### Data for this exercise
_ _ _
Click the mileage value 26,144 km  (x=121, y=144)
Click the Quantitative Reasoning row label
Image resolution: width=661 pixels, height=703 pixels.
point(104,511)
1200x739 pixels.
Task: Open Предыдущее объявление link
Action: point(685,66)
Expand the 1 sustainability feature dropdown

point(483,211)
_ _ _
### Activity
Restate the records above word for word.

### Solution to this task
Click the mileage value 26,144 km  (x=121, y=144)
Click the Quantitative Reasoning row label
Image resolution: width=661 pixels, height=703 pixels.
point(104,511)
1200x739 pixels.
Task: Open Предыдущее объявление link
Action: point(685,66)
Expand the 1 sustainability feature dropdown

point(483,211)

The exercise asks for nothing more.